I like things to be spelled correctly.   I like it when there’s subject-verb agreement.  I like not having to strain through punctuation errors when I read a book.

But do you know what?

If I get an e-mail from an author that says:

“Gina, was that interveiw at 9am EST?  It’s 9:15 and I still haven’t heard from them!”

Or an e-mail from a reviewer that says:

“I loved Astronaut Acadamy: Re-Entry — thanks for sending me a copy!  Can I do an interview with Dave?”

Or a manuscript submission where I read through the first two chapters of the book and find that one time, the author spelled ‘and’ as ‘nda.’

I don’t get upset.

Mostly, I don’t even notice.

Working in publishing, we at First Second spend all day staring at text.  Some days, I write multiple pages of copy, compose several letters, and send out hundreds of e-mails.  I hope I spell the book titles correctly 100% of the time.  Otherwise?  My subject/verb agreement starts getting a little shaky after e-mail 60 of the day.

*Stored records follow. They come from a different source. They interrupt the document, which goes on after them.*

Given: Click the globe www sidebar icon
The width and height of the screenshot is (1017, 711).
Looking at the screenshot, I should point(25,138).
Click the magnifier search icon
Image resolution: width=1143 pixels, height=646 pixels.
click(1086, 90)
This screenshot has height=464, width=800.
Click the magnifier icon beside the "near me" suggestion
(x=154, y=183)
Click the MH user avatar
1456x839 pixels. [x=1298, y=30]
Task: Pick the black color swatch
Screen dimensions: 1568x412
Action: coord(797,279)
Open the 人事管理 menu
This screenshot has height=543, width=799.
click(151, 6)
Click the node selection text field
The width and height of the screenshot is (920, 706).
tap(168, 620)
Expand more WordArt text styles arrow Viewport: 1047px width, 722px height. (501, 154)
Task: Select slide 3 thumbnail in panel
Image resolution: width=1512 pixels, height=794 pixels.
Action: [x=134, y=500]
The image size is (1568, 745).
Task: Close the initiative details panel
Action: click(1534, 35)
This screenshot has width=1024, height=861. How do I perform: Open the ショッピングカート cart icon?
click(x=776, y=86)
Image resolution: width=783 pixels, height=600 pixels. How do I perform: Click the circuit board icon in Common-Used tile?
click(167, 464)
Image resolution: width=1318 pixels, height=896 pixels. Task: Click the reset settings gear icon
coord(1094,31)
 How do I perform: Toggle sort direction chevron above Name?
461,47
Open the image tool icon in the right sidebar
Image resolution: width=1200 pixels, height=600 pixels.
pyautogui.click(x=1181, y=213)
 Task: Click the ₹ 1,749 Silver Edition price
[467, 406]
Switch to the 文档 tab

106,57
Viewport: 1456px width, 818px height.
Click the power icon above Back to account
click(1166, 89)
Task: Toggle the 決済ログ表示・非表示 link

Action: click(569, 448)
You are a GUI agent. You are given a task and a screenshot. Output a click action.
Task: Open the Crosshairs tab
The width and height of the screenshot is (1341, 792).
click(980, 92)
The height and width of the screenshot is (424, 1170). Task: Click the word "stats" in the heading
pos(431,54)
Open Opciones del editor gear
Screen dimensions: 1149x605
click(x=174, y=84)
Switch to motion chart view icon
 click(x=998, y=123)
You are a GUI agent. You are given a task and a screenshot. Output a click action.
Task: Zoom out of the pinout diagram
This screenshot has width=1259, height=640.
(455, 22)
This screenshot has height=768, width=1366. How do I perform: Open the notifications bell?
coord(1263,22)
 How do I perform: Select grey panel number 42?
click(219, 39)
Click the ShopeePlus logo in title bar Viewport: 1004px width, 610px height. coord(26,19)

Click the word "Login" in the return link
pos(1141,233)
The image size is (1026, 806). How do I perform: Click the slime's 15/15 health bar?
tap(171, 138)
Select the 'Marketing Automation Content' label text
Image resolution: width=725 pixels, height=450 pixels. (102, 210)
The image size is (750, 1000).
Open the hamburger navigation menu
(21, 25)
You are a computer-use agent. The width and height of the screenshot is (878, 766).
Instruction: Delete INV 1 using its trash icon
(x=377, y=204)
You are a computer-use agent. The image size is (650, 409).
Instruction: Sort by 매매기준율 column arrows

You’ve probably seen something from me with a typo in it (like this blog, which I’m sure is riddled with typos).

Here at First Second, we do our very best to make sure that the books we publish have no typos in them.  We do this by reading and re-reading the designed manuscript, employing a copy-editor to read it, making the author reads it, and re-reading and re-reading after each new design pass with corrections.

That’s pretty important to us.

But we don’t put every e-mail or note we write through that same rigorous copy-editing process — what’s important there is the communication, not the spelling (though obviously we try to do our best on both fronts).

This is to say: if you sent us an e-mail and realize after you hit the ‘SEND’ button that there was a typo — don’t worry.  We’ll understand.  We do that sometimes, too.

(And while you’re at it, try to refrain from sending an e-mail saying, ‘OMG, most horrible typo ever, I am the WORST!’ unless the typo actually impedes us from correctly understanding your e-mail.)